■ **Supplied text**
════════

Hair: the musical boasts talented ensemble on and off stage


Judith Boza

Julia Pihokken (Sheila’s understudy) and Aidan Havens (Berger) rehearse on March 11.

In the dim school hallway, the only signs of life come from a single door. Voices can be heard singing, commanding and conversing. Through the small window on the door, students are seen frantically polishing their lines.  Tonight is the Drama Club’s last performance of “Hair: The Musical.” Before students file in to the auditorium to experience this flashback to the era of hippies and flowing locks, the club members prepared for weeks to perfect their art.

Focused on  the Vietnam War and the culture surrounding it, “Hair” ran March 14-16.  Some of the main characters include Claude (junior Roman Amento), Berger (junior Aidan Havens) and Sheila (senior Ashley Shrewsbury, understudied by junior Julia Pihokken).

Drama teacher and director Oliver Black said he chose this musical because of the timeliness and the topics discussed.

“Youth today are very outspoken as were the kids and the youth that put on ‘Hair’. With today’s political climate, it is a positive show for the kids to help them realize they still have a voice,” Black said.

During musical rehearsals, vocal coach Marissa Jefferson comes in to do warm-ups and goes through the songs. Isabella Canizares, an ensemble member who sings a solo, has worked with Jefferson in the past.

“She has helped me a lot with my solo, in ways I didn’t know I really needed help with, like [to] open my mouth wider or make sure to hold my diaphragm,” Canizares said.

Alongside vocal coaching, the performers must also practice their dance numbers. Student choreographers Alexis Dixon and Michael Carrillos are a vital part of training the performers.

Dixon said their roles are to make sure the cast knows the choreography well and everyone knows what they are doing on stage.

Playing the main role, Amento said his process of becoming Claude was accomplished through watching a lot of Vietnam War movies, but he chose not to watch “Hair” because he didn’t want that to influence his way of working with the character.

Fellow cast member Havens, who plays Berger, believes Hair’s comedic elements allowed the cast to be more flexible with how they portrayed their characters, in turn making the performance more enjoyable than previous shows he has been in.

As as understudy for Sheila, Pihokken agreed with Havens and said they were more free with characterization.

Havens and Pihokken both added that they experienced new levels of group bonding through rehearsals and became better friends in general with other cast members.

“We’re more affectionate [with each other] now because in the show we had to be affectionate. The show is all about free love and it translated into real life for us. If you love another character [in the show], you love them in real life,” Pihokken said.

She can relate to her character Sheila because she is “really passionate and cares about social issues [and] she wants to make a change in the world.”

Despite the upbeat and funny cues of the play, the underlying theme reflects real world issues.

════════

Extracted records:
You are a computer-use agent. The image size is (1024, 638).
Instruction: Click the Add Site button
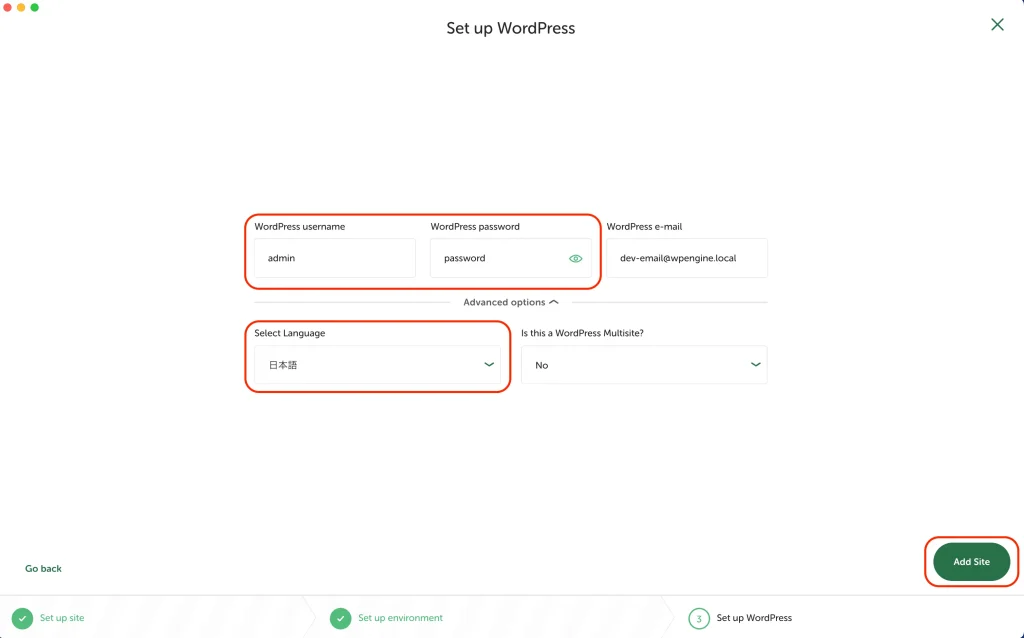coord(971,562)
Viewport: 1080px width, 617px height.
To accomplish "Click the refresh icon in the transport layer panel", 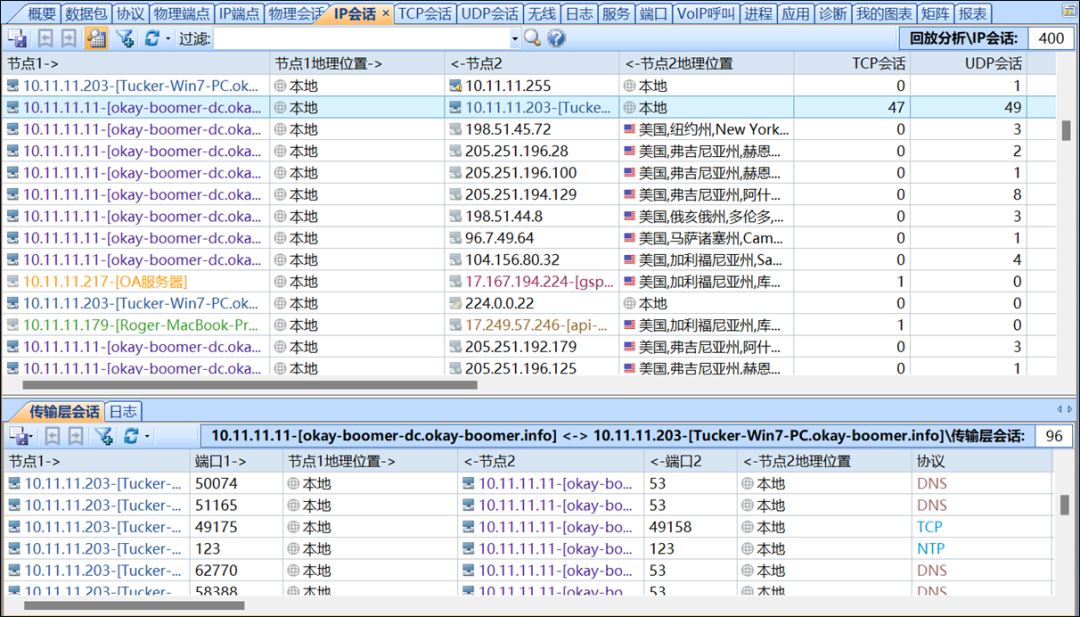I will click(x=131, y=437).
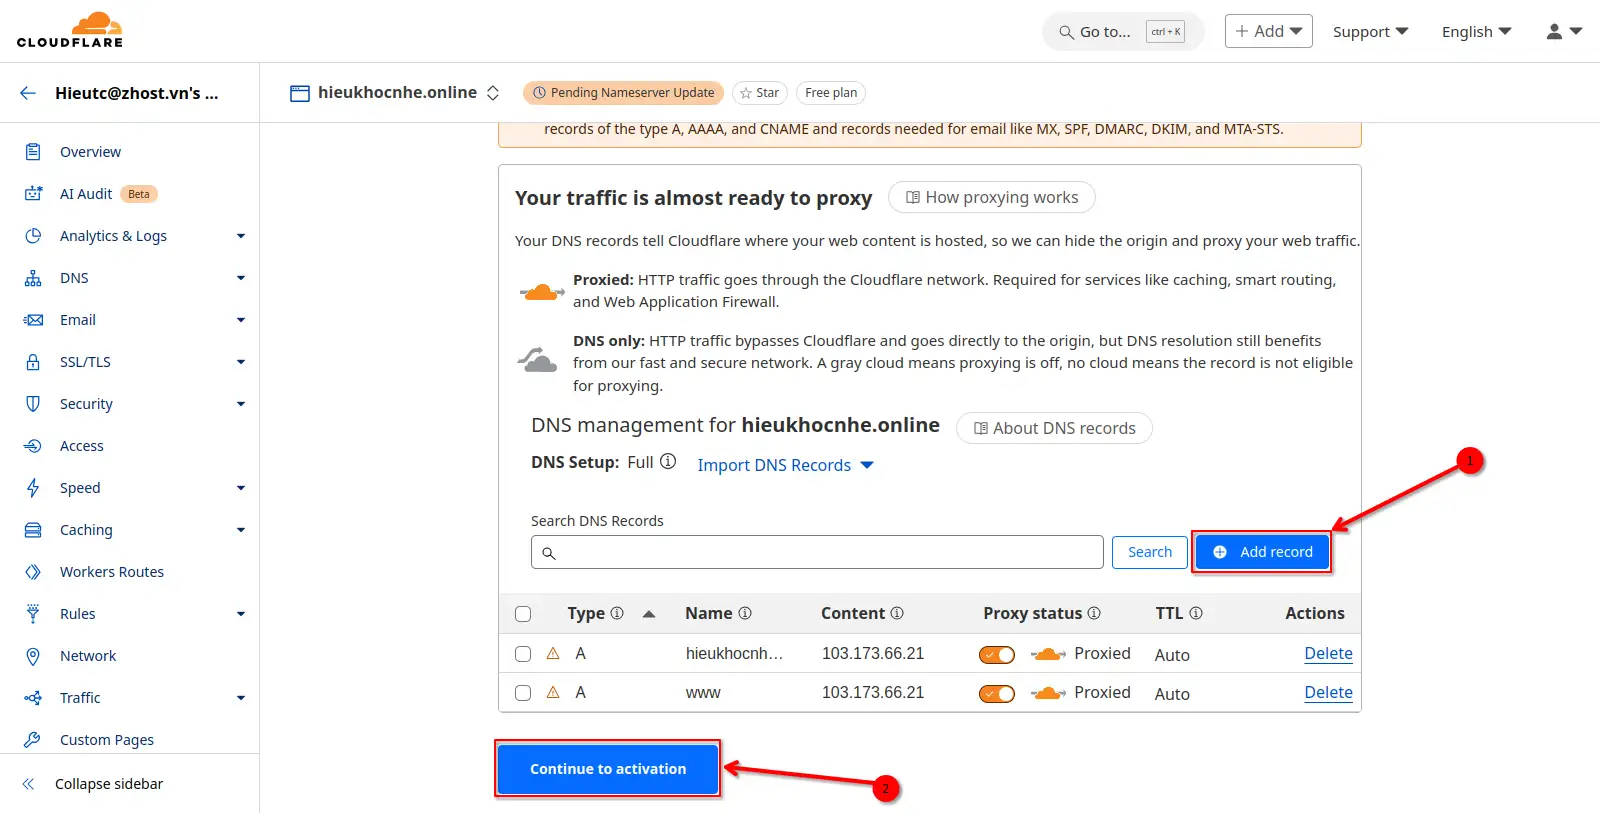
Task: Tick the select-all checkbox in table header
Action: click(523, 614)
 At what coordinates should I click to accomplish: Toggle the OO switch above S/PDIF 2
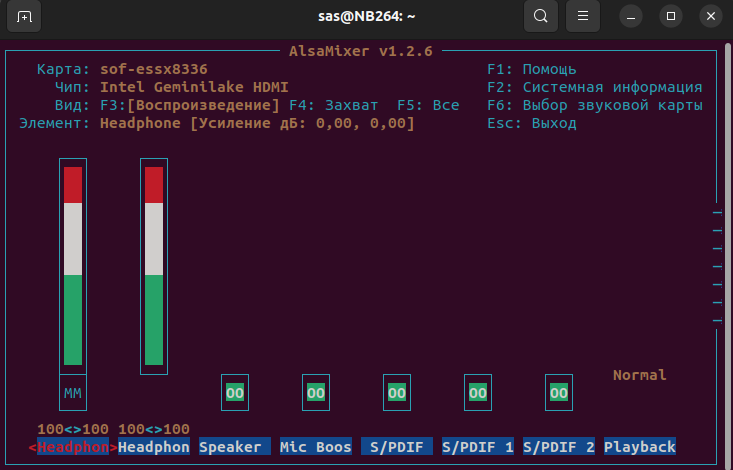(559, 393)
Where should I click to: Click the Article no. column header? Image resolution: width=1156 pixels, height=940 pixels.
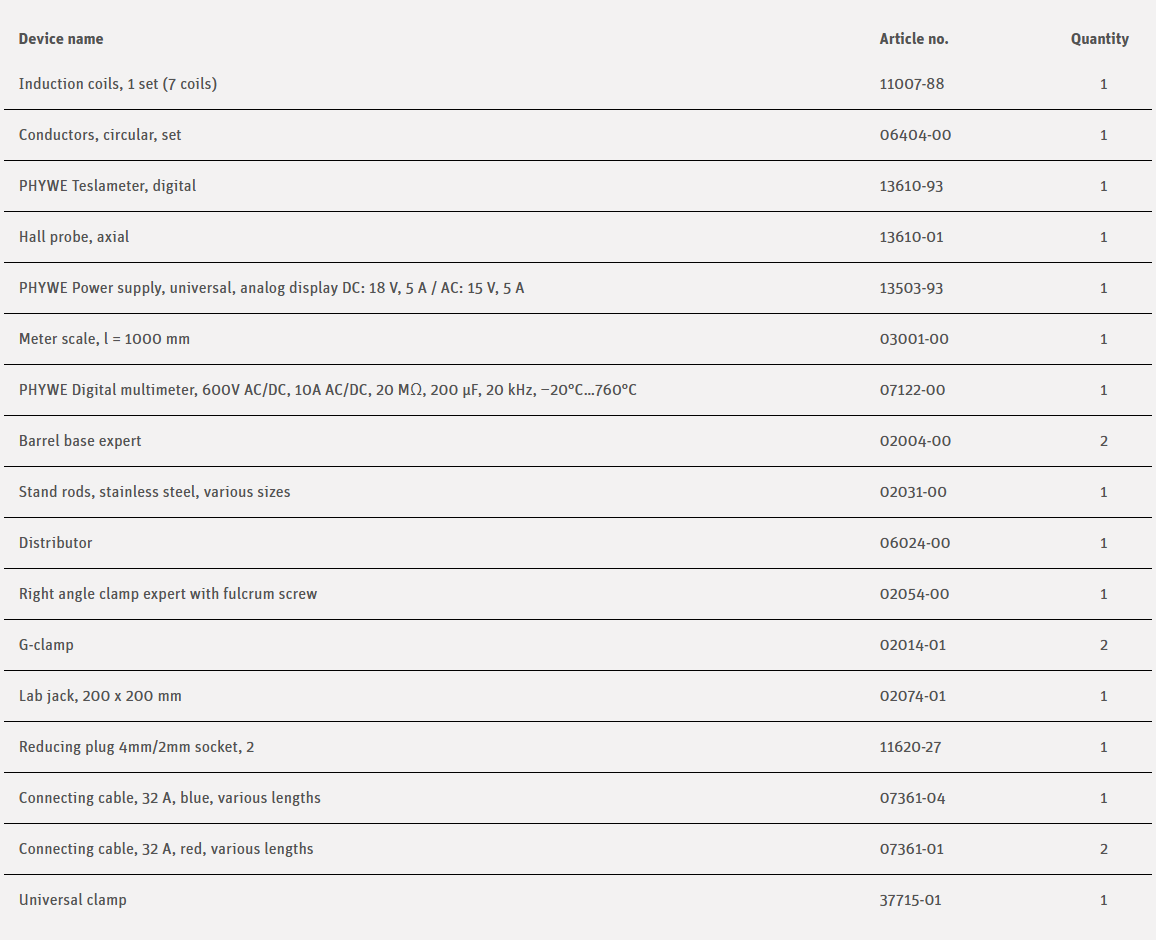[914, 39]
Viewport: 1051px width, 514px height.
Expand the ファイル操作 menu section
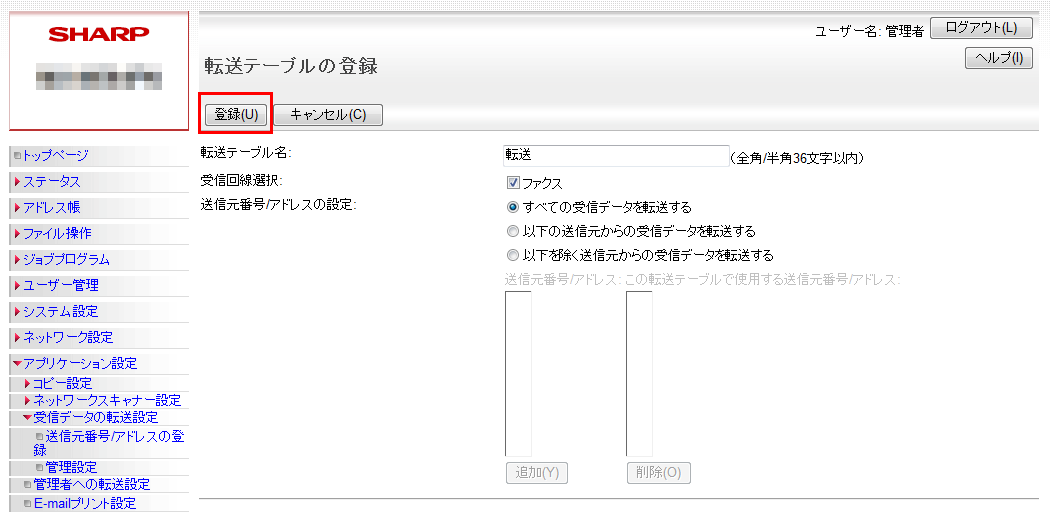pyautogui.click(x=56, y=233)
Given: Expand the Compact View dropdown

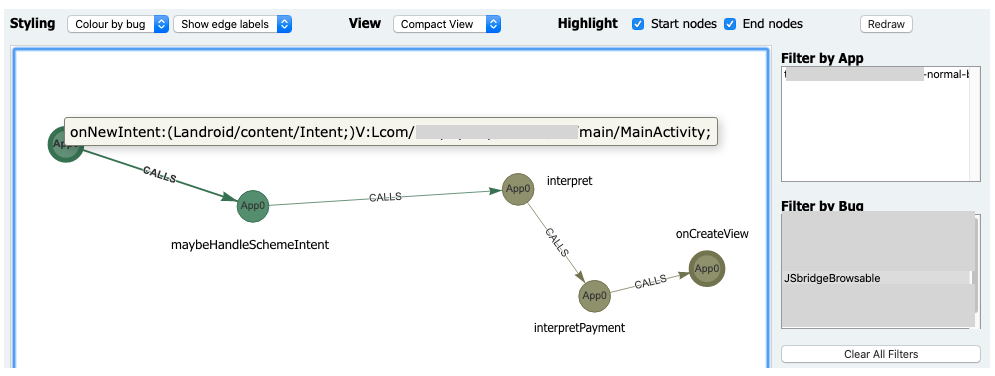Looking at the screenshot, I should [447, 24].
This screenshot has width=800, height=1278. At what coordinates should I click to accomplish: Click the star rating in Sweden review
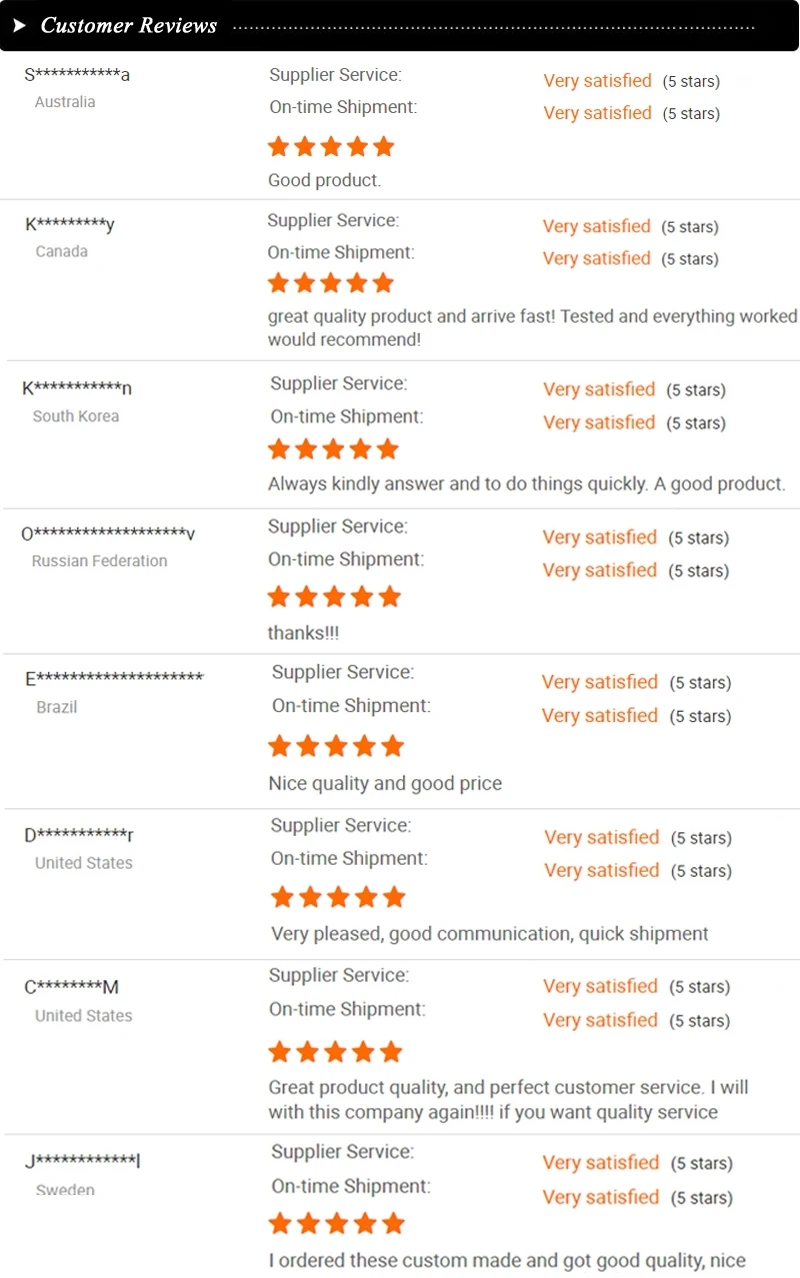tap(337, 1223)
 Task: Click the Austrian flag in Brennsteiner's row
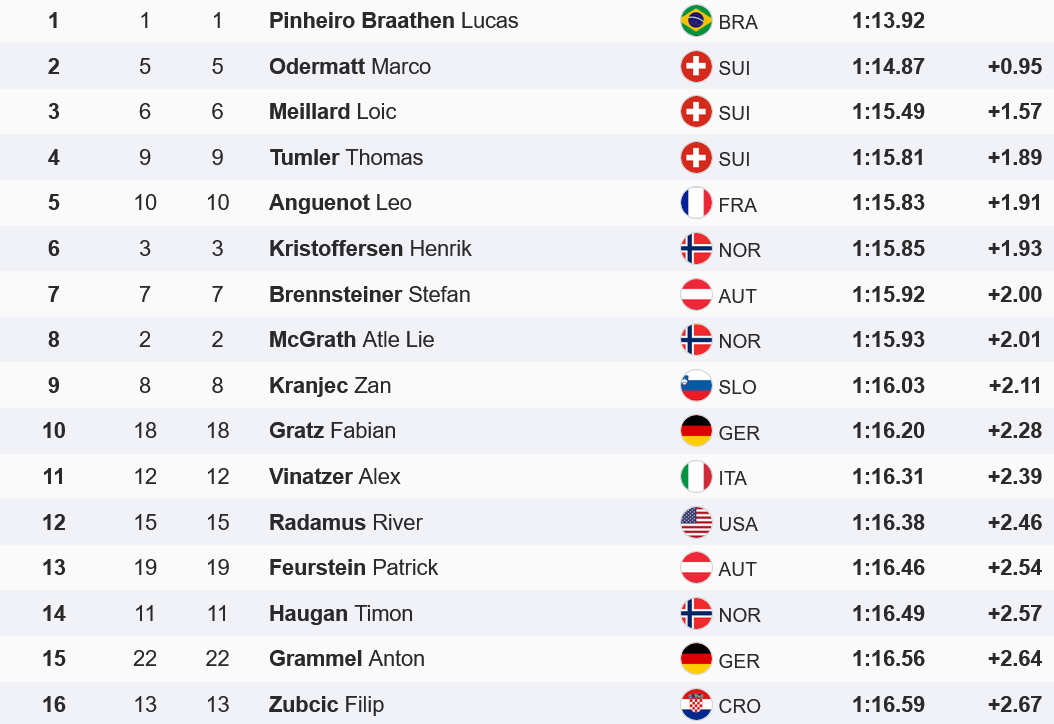click(696, 295)
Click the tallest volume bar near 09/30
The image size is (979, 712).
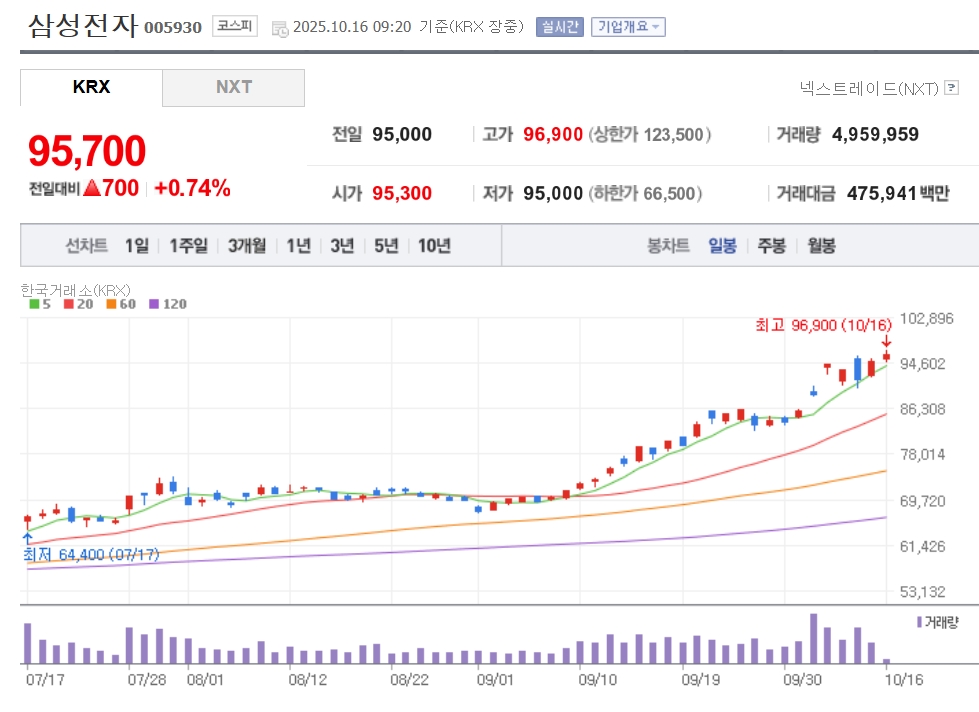click(x=813, y=639)

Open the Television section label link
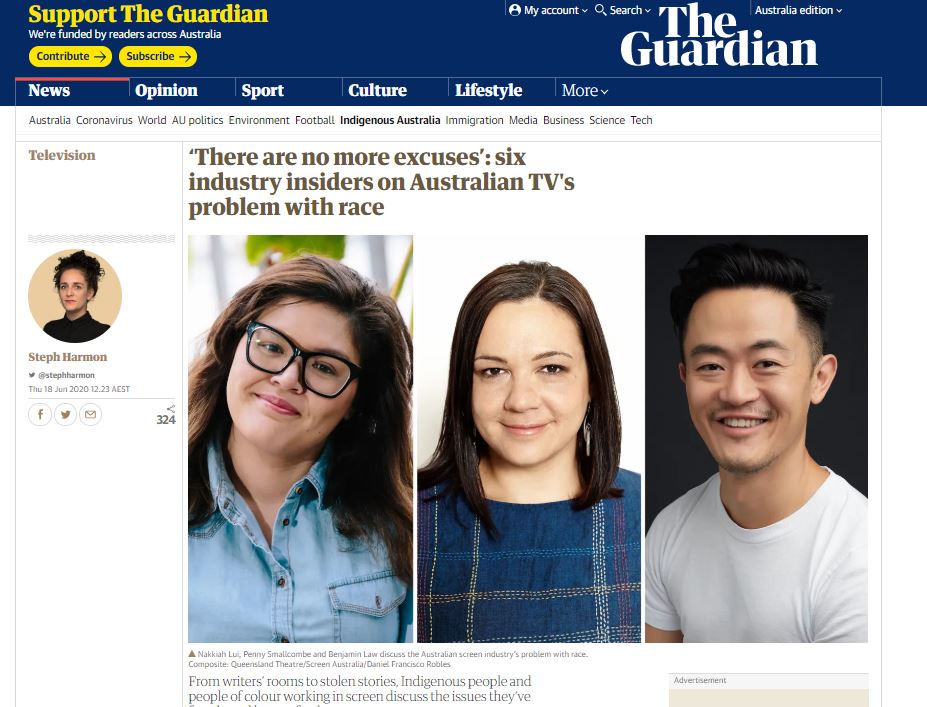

════════

■ **Required action**
Continue the article on the Drama Club's production of "Hair: The Musical," starting right after its final sentence.

■ **Response to this exercise**
“It is really serious because it is about things that could happen and have happened… We still have wars going on, people still hate other people, we still have racism and homophobia; there is still so much hate and this show is trying to combat that hate,” Pihokken said.

Another member of the main cast is Gaby Kouras, who not only performs in the show as Margaret Mead, but also fills the newly added role of Tech Lead. Kouras assigns certain tasks to the stage managers and the tech crew, who control lighting, sound and stage assembly.

Even though the stage crew isn’t the main focus for the audience, they are the driving force of the show. Without them, it would be too dark to see, too quiet to hear and essential elements of a play would be missing.

Juniors Anna Forst and Cory Gershengorn are the stage managers and oversee all details of rehearsals. They take notes on the events of every rehearsal, take attendance and are in charge of all the different technical aspects.

Despite not performing in the play, Forst has a deep passion for the production of drama that can be traced back to her grandparents, as they were both involved in theater. As a child, she attended numerous  plays and realized her interest in theater when she went to her first Broadway show, “Wicked.”

“And that’s when I knew that I loved this [theater]. I never had a way of pursuing that because I can’t really carry a tune, [and] dancing has never been my thing. I probably could act but I never tried it. Then I was like ‘oh I can do tech like my grandparents did’,” Forst said.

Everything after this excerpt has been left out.